Pat appeared from the gloom, carrying a long thin bundle. He slid it into the tray of the ute and fiddled about back there for a minute. He climbed in and laid a flower on Charlie’s knees. A frangipani.
Anna kept her hand over the girl’s soft belly as Pat accelerated towards the hills.
Charlie moved closer to Anna and said, ‘Mummy would tell Harlan where we are, you know.’
‘Yes. I think she would.’
‘So we can’t tell her where we are.’
‘No.’
Charlie clearly knew that
her mother would put Harlan first.
Chapter Twenty-two
When they pulled up at the house, Charlie was asleep on Anna’s lap. She carried the girl, heavy and floppy, to the bails, and laid a pillow beside her so she wouldn’t roll out of bed.
Pat tucked in the mosquito net, then turned to her. ‘What did your dad say?’
‘He wants me to hand her in right now.’
‘And will you?’
She shook her head. ‘I really want to give her more of this life here, Pat. Just a bit more. If we’re up at the cottage and Jo thinks we’ve gone, maybe we could we stay a few weeks. A month. Just a month, so she knows that it’s possible to live without yelling and violence. And to give the cops time to figure out what’s been going on at her place.’
Pat looked over to the dark house. Anna wondered where Sabine was.
‘There’d have to be no more phone calls,’ he said.
‘Okay.’
‘We’ll tell everyone – Michael, Jo, Beatie – that you’ve left.’
‘Yes.’
‘And if the newspapers say that the cops think you’re up this way, you’ll have to go. I have a tent and some camping gear ready for you, but you can’t tell them you got it from me.’
‘No, of course not.’
‘And when you do hand yourself in, what will you tell them about where you’ve been?’

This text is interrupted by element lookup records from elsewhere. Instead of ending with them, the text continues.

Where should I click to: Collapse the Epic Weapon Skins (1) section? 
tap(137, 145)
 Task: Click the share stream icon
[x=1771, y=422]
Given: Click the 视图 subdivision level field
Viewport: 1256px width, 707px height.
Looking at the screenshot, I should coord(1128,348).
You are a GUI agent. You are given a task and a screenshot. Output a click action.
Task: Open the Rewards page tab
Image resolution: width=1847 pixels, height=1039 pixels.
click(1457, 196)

‘Oh, I don’t know. That we’ve been camping.’
‘But Charlie will tell them you’ve been staying with people called Pat and Sabine.’

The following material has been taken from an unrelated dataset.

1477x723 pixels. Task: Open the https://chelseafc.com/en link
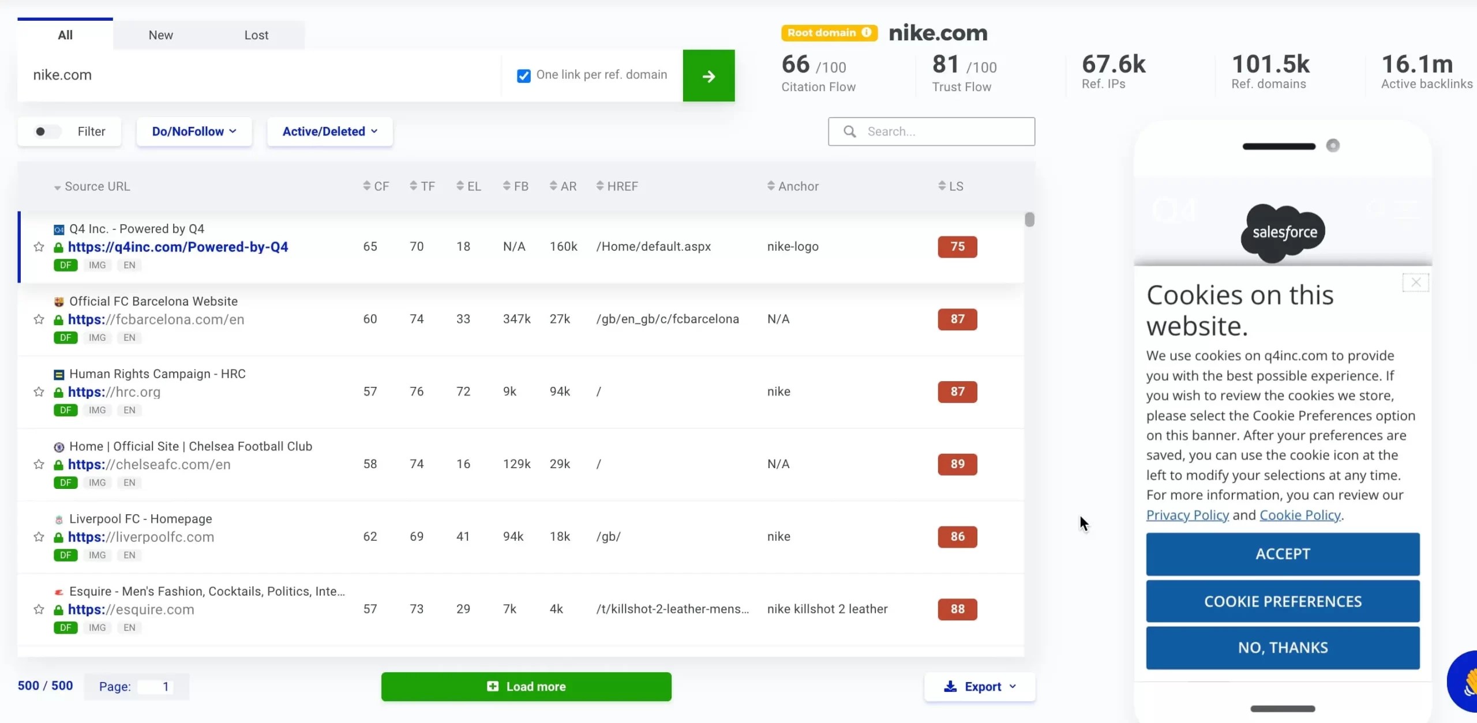click(x=149, y=465)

‘Oh . . .’ She felt embarrassed that she had given so little thought to what the consequences might be for Pat.
He said, ‘Let’s come up with a story that won’t bring me and Sabine into it. I’ll give it some thought.’
‘I’m sorry, Pat.’
He gave her a rueful look. ‘Why don’t you come and have some dinner?’
‘Sabine gave us some of the chicken earlier, when you were stacking the timber in the shed. But I’ll come over and go to the loo.’
As they approached the house, Anna saw the tiny red glow of a mosquito coil on the verandah, and realised Sabine was sitting on the verandah in the dark.